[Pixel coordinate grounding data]
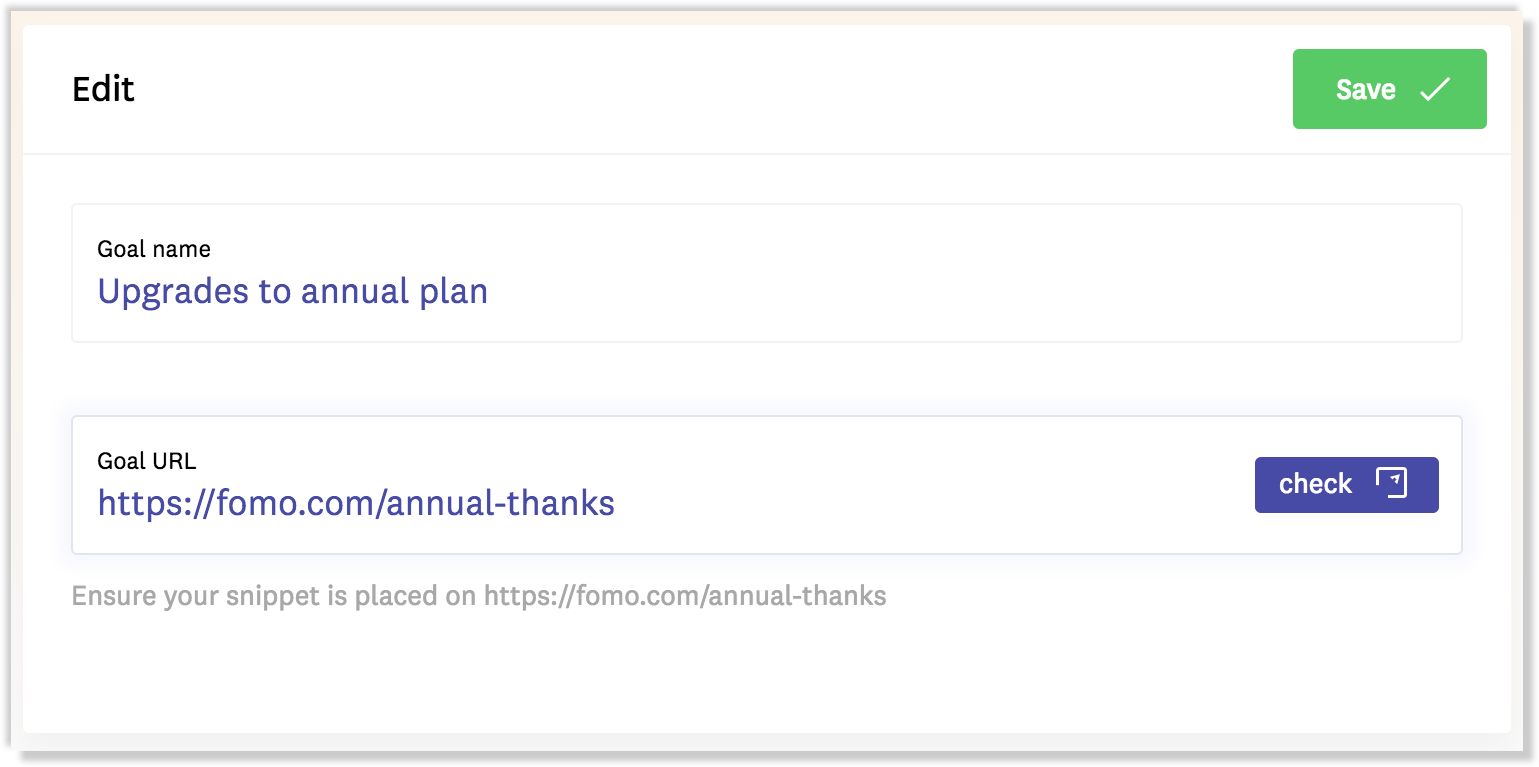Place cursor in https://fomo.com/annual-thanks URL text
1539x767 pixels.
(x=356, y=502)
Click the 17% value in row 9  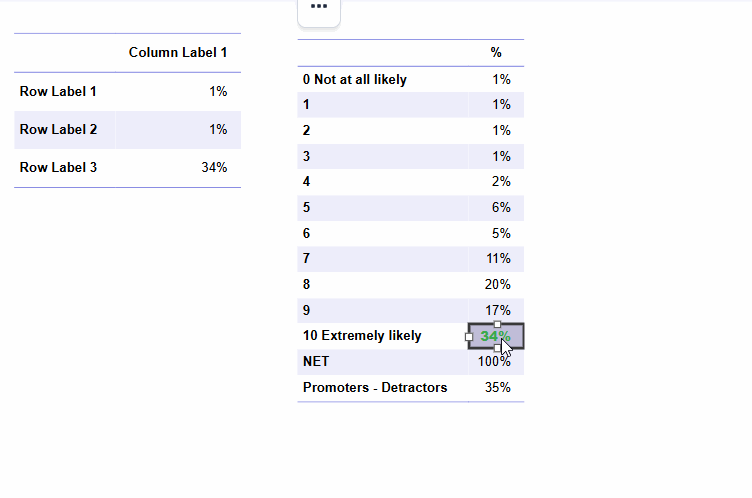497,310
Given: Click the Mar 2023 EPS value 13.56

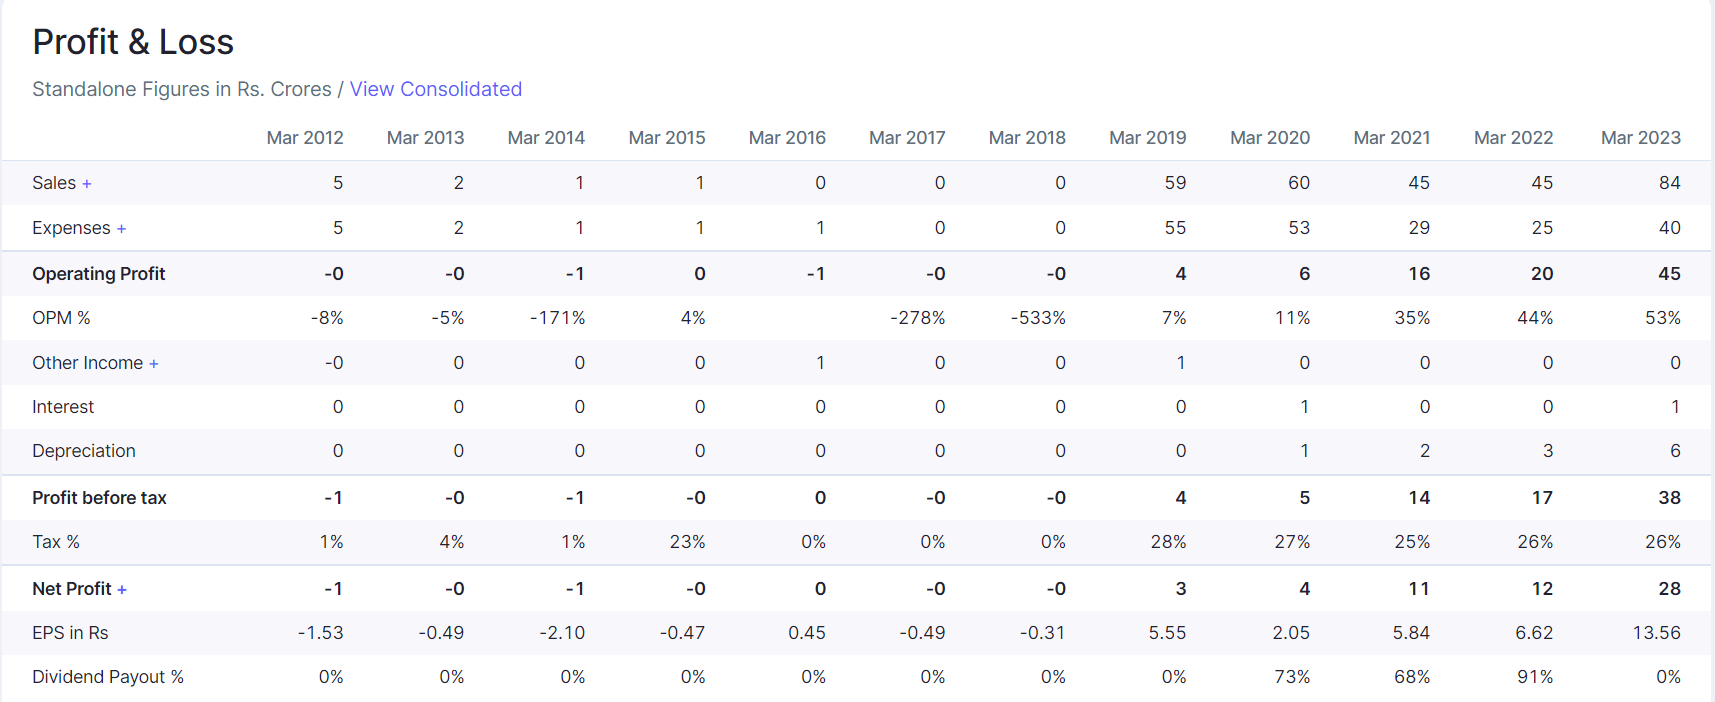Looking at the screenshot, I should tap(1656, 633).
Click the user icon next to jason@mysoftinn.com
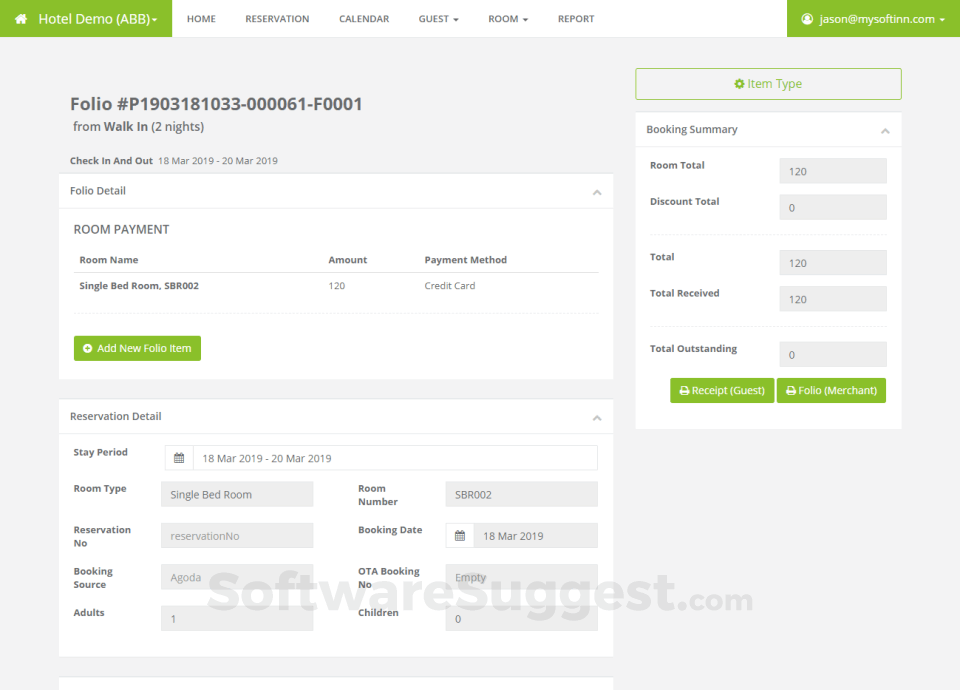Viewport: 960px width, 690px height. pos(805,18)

▸ PROBLEM DESCRIPTION:
From the line with "Given: Click the Mar 2023 EPS value 13.56" to the final line of the entries above, reproduce each line exactly and nothing else; the pictures stay out.

▸ SOLUTION TO THIS EXERCISE:
Given: Click the Mar 2023 EPS value 13.56

Looking at the screenshot, I should tap(1656, 633).
Click the user icon next to jason@mysoftinn.com
Viewport: 960px width, 690px height. pos(805,18)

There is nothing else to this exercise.